Viel ist inzwischen passiert: Meine zweite Impfung im rechten Oberarm habe ich ohne weitere Probleme nach zwei Tagen leichter Schmerzen überstanden. Das ist schon längst Normalität, leider noch nicht für sehr viele. Aber die Impferei kommt nun ganz gut voran: Ab Anfang April sollen die Lieferungen Zahlen von bis zu täglichen tausend Impfdosen erreichen. Das glaube ich zwar erst, wenn ich es sehe, aber schon jetzt kommt immer mehr, die Risikogruppe der höchsten Kategorie ist bald vollständig geimpft.
Noch wird manches mit mobilen Teams geimpft, nun immer mehr über die beiden Impfzentren des Landkreises. Da so viele Menschen in das Wolfratshauser Zentrum zur Impfung kommen, müssen wir die Infektambulanz bald schließen, da zum einen die Räume für die vielen Impfungen gebraucht werden, zum anderen die gesunden Impflinge nicht mit den Erkrankten der Ambulanz in Kontakt kommen sollen. Trotz der vielen Arbeit eigentlich schade, da wir mit der Ambulanz viel Druck von den Arztpraxen genommen hatten. Seit Anfang November bis dann Anfang März werden es über tausend Kranke gewesen sein, die anstelle in die Arztpraxis zu uns in die Ambulanz gekommen sind.

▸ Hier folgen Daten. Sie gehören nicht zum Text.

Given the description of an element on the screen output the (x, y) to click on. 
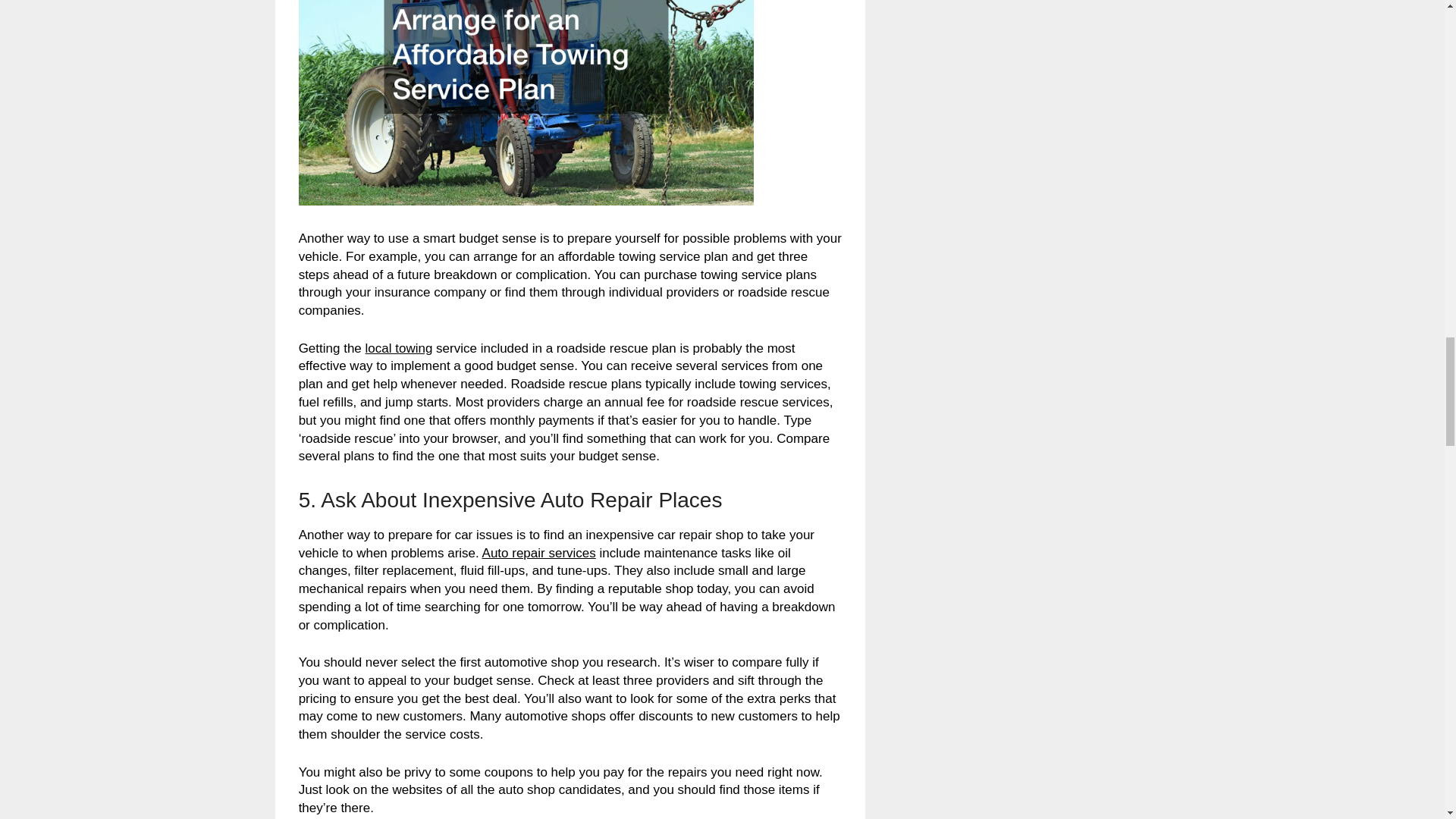
Auto repair services (538, 553)
local towing (398, 348)
Given the description of an element on the screen output the (x, y) to click on. 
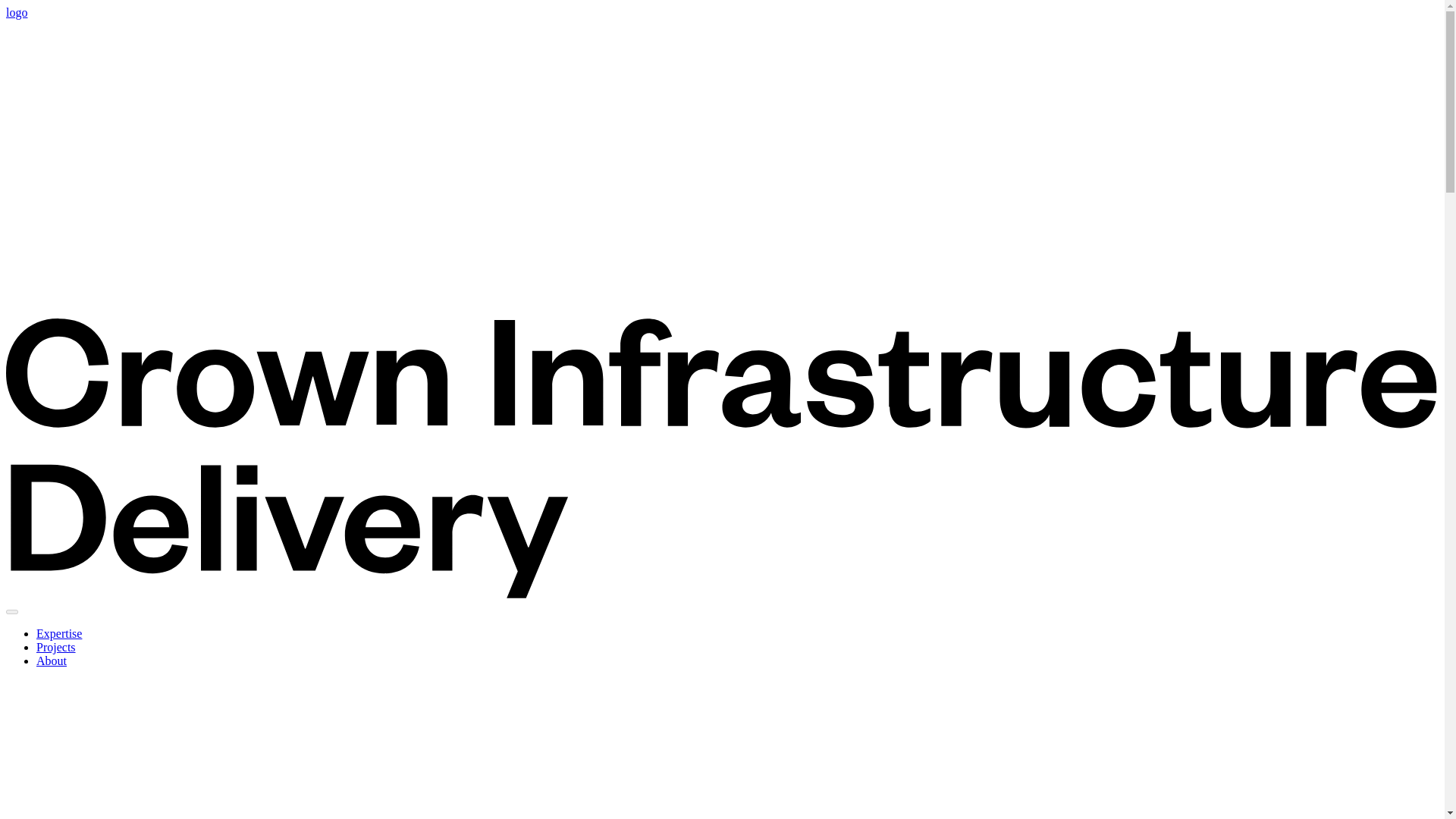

Leider schlagen wir uns mit neuem Ungemach herum: Zu Beginn der Pandemie schien in der Ferne, da hinten am Zeithorizont "die Impfung" als Rettung. Jetzt gibt es "die Impfung". Aber nicht nur eine, sondern es werden immer mehr. Und schon ist es wie bei den Autos, unseren beliebten Statussymbolen: Wer hat das Beste? Durch alle bislang bekannten Impfungen entsteht unzweifelhaft ein sehr guter Schutz vor schwerer Erkrankung, vor dem Tod durch Corona, auch bei den immer häufiger werdenden Mutationen. Vor schwächerer Erkrankung scheint die eine weniger, die andere mehr zu schützen. Bezüglich Nebenwirkungen reicht die Spanne von vielen Toten (Behauptung mancher verquerer Denker) über kurze Impfkrankheitszeit von mehreren Tage bis hin zu keinem Problem. Ich sehe mit Biontech und AstraZeneca relativ ähnliche Nebenwirkungen bei den Geimpften.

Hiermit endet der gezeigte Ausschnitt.